Food Supply Security
- Biodiesel is not made by grinding up soybeans into fuel. Soybeans have two components – oil and protein meal. The meal represents the majority of the soybean, and is used in food and livestock feed. Biodiesel uses only the oil portion of the soybean.
- By creating a new market for the soybean oil that is coproduced, the overall value of the bean increases, and the meal portion becomes more cost competitive for protein markets. This has a net positive impact on the food supply.
- Biodiesel does not impact food prices like the big food companies would have you believe. For example, in the last quarter of 2008 biodiesel production was near an industry high at more than 60 million gallons per month, yet in that same time frame soybean commodities were selling at near record lows. And if that’s not enough, even as commodity prices fell, food prices barely budged.
- Biodiesel produced from America’s soybeans only uses approximately 3 percent of the nation’s soybean harvest annually.
- Biodiesel uses only the oil portion of the soybean, leaving all of the protein available to nourish livestock and humans.
- In 2008, biodiesel produced from soybeans co-produced enough soybean meal for the equivalent of 115 billion rations of protein for the hungry in developing countries.
Diversity
- Biodiesel is the most diverse fuel on the planet. It is made from regionally available, renewable resources that are abundant in the U.S., including soybeanoil, other plant oils, recycled restaurant grease and beef tallow and other fats.
- The increased demand for biodiesel is stimulating research and investment in developing new materials to make biodiesel, such as algae, camelina, jatropha, other arid land crops, and waste materials like trap grease The result is that we will see additional feedstock volumes coming from fallow or low production lands and utilizing innovative technologies.

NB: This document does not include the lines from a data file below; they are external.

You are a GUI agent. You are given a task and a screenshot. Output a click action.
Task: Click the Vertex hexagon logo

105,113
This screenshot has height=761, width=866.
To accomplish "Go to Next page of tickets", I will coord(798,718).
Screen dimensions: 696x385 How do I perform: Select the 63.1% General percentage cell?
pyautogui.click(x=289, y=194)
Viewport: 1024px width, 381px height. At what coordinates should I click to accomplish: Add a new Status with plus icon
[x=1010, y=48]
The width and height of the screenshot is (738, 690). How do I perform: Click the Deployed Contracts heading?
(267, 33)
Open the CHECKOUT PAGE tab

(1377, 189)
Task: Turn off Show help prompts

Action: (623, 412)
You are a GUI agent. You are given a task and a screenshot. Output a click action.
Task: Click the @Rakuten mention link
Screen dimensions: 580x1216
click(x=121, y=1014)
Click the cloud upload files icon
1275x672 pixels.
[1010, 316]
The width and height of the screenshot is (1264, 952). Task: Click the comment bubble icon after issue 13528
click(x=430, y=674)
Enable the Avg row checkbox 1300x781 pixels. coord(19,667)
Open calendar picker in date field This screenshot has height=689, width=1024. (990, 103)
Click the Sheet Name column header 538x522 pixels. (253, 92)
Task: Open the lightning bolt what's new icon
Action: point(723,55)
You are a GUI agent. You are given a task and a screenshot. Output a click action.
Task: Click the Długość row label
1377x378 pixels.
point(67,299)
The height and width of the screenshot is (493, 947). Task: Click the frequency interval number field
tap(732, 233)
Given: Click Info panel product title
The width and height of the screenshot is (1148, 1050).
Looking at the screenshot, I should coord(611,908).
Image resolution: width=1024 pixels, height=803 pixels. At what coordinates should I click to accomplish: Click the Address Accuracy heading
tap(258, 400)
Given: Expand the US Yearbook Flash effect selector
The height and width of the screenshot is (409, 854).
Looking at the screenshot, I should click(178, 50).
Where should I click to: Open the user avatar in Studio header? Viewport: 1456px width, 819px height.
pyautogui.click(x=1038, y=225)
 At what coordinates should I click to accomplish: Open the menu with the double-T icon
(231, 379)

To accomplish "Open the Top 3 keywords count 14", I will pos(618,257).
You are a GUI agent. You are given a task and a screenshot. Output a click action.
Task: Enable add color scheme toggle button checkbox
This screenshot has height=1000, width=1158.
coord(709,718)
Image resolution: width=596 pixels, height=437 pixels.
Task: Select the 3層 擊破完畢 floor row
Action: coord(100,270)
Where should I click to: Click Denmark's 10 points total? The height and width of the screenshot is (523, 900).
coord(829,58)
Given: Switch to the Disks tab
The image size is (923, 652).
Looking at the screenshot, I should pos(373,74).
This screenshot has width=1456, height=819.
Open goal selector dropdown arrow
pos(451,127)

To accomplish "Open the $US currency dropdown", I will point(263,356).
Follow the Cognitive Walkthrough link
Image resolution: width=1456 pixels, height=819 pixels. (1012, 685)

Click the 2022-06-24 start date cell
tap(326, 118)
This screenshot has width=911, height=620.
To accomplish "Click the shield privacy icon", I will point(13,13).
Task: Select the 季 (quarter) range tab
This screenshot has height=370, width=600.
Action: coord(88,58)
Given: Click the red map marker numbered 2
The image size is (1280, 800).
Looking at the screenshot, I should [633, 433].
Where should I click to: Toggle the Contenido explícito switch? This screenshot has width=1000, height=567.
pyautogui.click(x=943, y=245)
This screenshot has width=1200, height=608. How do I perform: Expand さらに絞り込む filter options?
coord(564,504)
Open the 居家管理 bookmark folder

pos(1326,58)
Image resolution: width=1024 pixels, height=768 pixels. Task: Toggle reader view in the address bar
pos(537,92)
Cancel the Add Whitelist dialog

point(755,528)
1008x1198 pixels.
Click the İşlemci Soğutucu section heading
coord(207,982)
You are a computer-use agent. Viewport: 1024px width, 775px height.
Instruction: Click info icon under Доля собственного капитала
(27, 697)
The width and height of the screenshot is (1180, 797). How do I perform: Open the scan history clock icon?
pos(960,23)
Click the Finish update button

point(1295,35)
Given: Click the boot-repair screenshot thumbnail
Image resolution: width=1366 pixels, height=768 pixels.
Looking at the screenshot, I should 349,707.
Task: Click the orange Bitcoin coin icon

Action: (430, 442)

- According to a study by the National Renewable Energy Laboratory in Golden, Colorado, domestic feedstocks for biodiesel totaled 1.6 billion gallons (including greases, animal fats, and vegetable oils). NREL anticipates the natural growth and expansion of existing feedstocks (soy, canola, and sunflowers) will expand feedstock supplies for an additional 1.8 billion gallons by 2016.
Cleaner Air & Health Effects
- DOE and USDA say biodiesel reduces life cycle carbon dioxide, a greenhouse gas, by 78 percent.1 Biodiesel also significantly reduces EPA-regulated emissions with direct impact to human health.
- Biodiesel is the only alternative fuel to voluntarily complete EPA Tier I and Tier II testing to quantify emission characteristics and health effects.
- Breathing particulate has been shown to be a human health hazard. The exhaust emissions of particulate matter from biodiesel are about 47 percent lower than overall particulate matter emissions from diesel. 1
- Biodiesel emissions show dramatically decreased levels of polycyclic aromatic hydrocarbons (75 to 85 percent) and nitrated polycyclic aromatic hydrocarbons (90 percent to trace levels), which have been identified as potential cancer causing compounds.
- As a result of the health benefits of biodiesel, some chapters of the American Lung Association have pledged their support for use of the alternative fuel.
1 In May of 1998, the US Department of Energy (DOE) and US Department of Agriculture (USDA) published the results of the Biodiesel Lifecycle Inventory Study. This 3.5-year study followed US Environmental Protection Agency (EPA) and private industry approved protocols for conducting this type of research.